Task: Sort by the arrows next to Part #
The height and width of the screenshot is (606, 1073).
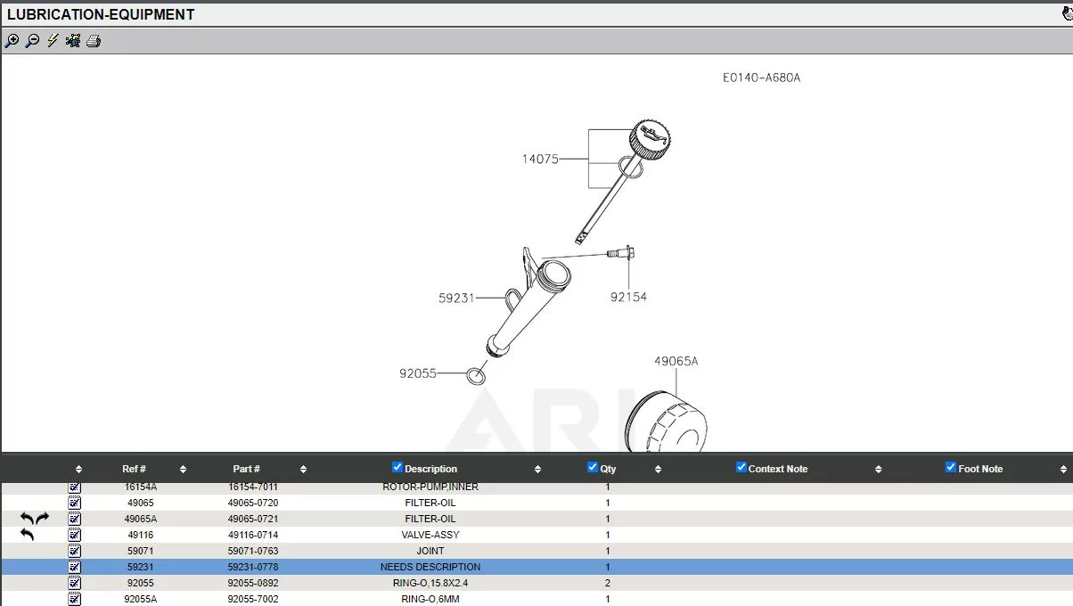Action: pyautogui.click(x=303, y=470)
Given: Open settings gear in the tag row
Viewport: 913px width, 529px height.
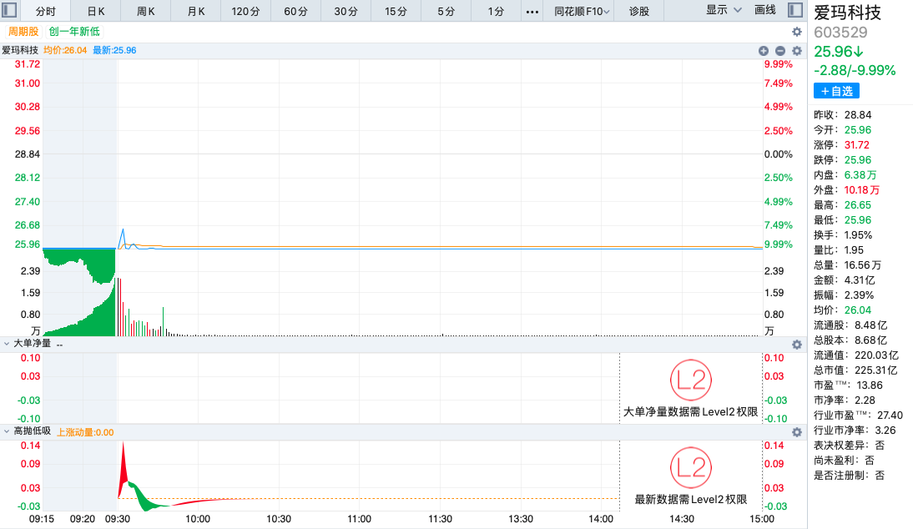Looking at the screenshot, I should point(797,32).
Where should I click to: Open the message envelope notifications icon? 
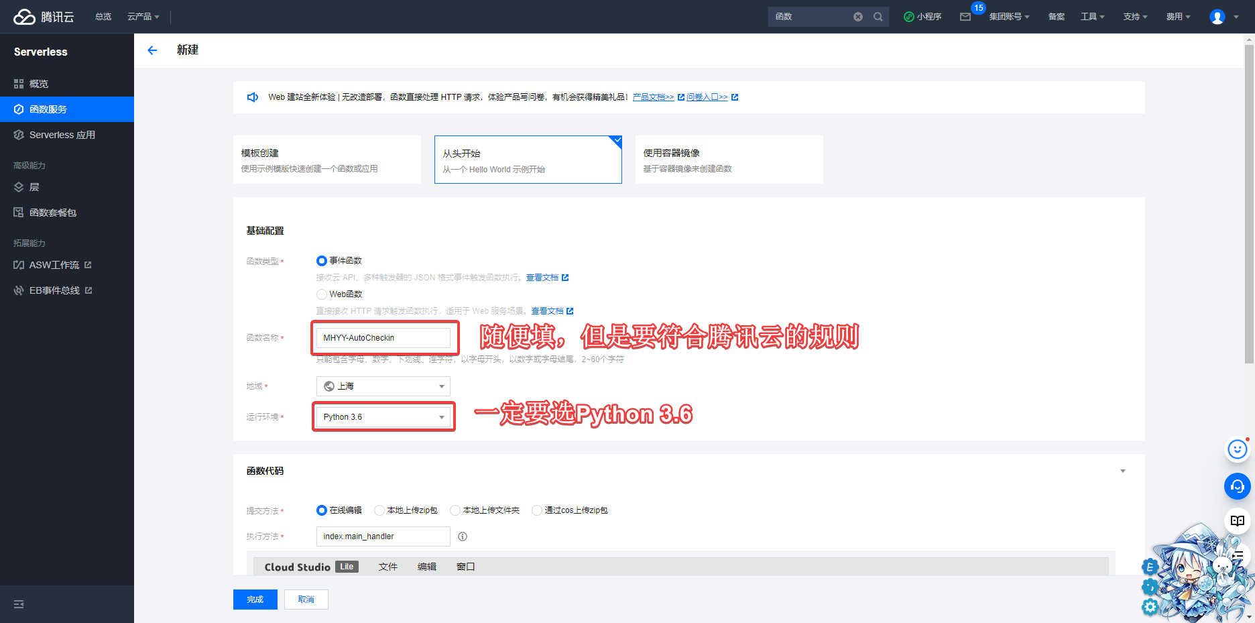[x=965, y=17]
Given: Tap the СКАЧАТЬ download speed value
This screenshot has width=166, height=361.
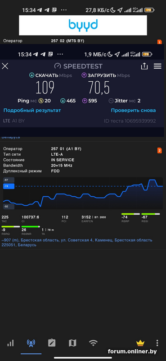Looking at the screenshot, I should (45, 88).
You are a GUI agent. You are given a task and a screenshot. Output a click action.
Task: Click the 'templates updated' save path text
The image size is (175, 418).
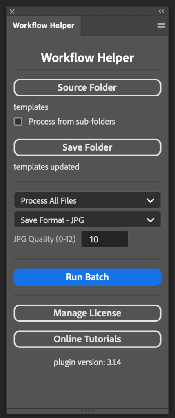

# WORK REQUEST
Please return each line of the listing exactly as written, excluding the images.

# REPLY
Task: Sort by the arrows next to Part #
The height and width of the screenshot is (606, 1073).
Action: pyautogui.click(x=303, y=470)
Given: Open settings gear in the tag row
Viewport: 913px width, 529px height.
Looking at the screenshot, I should point(797,32).
Where should I click to: Open the message envelope notifications icon? 
[x=965, y=17]
Given: Tap the СКАЧАТЬ download speed value
This screenshot has width=166, height=361.
Looking at the screenshot, I should (45, 88).
You are a GUI agent. You are given a task and a screenshot. Output a click action.
Task: Click the 'templates updated' save path text
The image size is (175, 418).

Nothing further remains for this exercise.